Воцарилось безмолвие. Огонь медленно гас. Гюльбахар поняла, что все кончено. Ахмед не простит ее. И ничто не сможет рассеять его подозрения.
Ахмед вытащил чепрак из-под седла и постелил посреди пещеры на траву. Бросил под голову охапку пахучего вереска, положил рядом обнаженный меч — при свете костра от него летели алые искры — и лег, укрывшись чепраком.
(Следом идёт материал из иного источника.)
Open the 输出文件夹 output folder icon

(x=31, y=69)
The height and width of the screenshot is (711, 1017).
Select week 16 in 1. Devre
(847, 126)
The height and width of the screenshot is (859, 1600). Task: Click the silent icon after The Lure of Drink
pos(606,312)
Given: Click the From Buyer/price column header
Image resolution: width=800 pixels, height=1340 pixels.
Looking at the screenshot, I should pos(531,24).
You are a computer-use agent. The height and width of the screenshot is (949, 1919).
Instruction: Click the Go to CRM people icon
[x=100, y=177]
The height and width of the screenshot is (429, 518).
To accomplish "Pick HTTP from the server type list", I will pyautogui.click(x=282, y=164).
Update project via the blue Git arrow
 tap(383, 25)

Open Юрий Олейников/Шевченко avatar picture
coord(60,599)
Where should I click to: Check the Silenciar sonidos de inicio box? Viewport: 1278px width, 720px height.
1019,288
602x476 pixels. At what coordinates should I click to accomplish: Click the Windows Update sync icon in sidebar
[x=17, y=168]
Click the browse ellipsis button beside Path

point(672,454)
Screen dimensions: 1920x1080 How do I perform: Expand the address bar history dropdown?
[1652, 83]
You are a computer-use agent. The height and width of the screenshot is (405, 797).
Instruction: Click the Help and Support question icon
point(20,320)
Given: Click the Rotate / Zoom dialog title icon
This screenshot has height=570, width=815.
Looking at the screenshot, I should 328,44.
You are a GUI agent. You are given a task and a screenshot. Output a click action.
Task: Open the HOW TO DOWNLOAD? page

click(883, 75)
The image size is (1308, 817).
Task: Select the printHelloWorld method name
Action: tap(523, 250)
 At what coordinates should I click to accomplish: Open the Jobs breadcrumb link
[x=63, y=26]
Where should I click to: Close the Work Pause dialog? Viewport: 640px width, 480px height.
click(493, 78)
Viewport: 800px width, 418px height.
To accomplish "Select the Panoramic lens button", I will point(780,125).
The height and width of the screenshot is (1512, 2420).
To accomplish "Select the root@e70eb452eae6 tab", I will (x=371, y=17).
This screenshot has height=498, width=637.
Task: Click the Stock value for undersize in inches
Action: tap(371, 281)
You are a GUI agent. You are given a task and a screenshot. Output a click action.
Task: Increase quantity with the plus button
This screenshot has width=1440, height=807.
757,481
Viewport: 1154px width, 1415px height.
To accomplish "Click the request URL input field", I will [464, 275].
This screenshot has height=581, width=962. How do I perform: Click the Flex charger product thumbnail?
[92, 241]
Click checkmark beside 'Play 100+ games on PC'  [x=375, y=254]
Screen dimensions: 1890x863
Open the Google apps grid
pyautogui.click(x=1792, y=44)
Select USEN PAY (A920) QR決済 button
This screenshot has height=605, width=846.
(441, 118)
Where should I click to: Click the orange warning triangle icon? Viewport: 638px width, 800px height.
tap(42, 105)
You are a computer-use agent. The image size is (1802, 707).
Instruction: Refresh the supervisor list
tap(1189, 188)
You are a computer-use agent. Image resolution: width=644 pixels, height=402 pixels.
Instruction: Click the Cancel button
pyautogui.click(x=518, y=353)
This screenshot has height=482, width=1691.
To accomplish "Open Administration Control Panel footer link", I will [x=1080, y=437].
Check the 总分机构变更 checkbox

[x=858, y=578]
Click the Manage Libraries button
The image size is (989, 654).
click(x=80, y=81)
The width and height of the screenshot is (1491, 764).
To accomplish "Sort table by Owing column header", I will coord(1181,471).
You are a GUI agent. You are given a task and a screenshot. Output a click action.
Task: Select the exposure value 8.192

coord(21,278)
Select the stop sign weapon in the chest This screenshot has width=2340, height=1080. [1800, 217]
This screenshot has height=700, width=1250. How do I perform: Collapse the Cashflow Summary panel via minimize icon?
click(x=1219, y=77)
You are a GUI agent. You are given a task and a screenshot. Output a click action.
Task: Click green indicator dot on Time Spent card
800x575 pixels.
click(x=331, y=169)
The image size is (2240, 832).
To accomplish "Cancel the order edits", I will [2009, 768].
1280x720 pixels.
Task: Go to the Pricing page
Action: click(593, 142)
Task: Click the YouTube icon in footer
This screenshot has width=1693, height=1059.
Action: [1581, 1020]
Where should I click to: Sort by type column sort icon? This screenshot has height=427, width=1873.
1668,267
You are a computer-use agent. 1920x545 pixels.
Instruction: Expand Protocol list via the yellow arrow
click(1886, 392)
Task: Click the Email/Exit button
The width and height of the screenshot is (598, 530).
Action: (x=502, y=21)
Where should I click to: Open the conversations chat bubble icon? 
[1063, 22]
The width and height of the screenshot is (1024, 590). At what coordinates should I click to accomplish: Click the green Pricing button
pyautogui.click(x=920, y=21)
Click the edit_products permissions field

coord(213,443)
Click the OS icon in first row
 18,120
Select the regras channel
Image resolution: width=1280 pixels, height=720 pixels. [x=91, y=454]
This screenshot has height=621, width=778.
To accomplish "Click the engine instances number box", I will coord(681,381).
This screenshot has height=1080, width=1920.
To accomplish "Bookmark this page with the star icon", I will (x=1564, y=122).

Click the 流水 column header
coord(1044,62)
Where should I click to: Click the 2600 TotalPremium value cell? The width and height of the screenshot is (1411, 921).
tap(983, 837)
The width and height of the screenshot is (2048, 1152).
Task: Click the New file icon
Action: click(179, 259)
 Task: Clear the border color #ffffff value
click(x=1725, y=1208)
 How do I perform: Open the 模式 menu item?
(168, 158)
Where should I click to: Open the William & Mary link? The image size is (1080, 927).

Гюльбахар принесла еще охапку сушняка. Подбросила в костер. Высоко взметнулось пламя. Снова и снова всматривалась она в лицо Ахмеда — с восхищением, с обожанием, — никак не могла налюбоваться. Все сильнее терзала ее любовь. И все сильнее становилось отчаяние. «Все кончено, все кончено», — мысленно повторяла она. Боль тупым ножом резала ее сердце. И она не знала, что делать, куда пойти, у кого попросить приюта. И все сильнее терзала ее любовь. Это ли не настоящая любовь?! Неужто было бы лучше, если б он умер на плахе… А Мемо?..
Гюльбахар, спотыкаясь, вышла из пещеры. Звезды, кружась, падали на склоны Горы и тотчас же взмывали. Гора то поднималась, то опускалась, а то начинала кружиться вместе со звездами в одном хороводе. И вдруг она с ужасающим шумом опрокинулась.
Набрав еще немного хворосту, Гюльбахар вернулась в пещеру. При свете костра она долго смотрела на Ахмеда. Все красивее становилось его лицо, и она явственно читала на нем прежнюю любовь.
Спит ли он? Погружен ли в мечты? Или же просто измучен до последней крайности? Гюльбахар задыхалась.
Все красивее и красивее становилось его лицо. И все краснее языки пламени.
И вдруг мир закружился вокруг нее. С оглушительными стонами закачались скалы. Заметались звезды снаружи. Все вокруг, казалось, было охвачено безумием. Уж не начинается ли светопреставление? — испугалась Гюльбахар. И тут же наступила полная тьма, только лицо Ахмеда сияло с прежней яркостью.
Гюльбахар выхватила кинжал и стала яростно разить им куда попало. Разила и разила, пока не устала рука…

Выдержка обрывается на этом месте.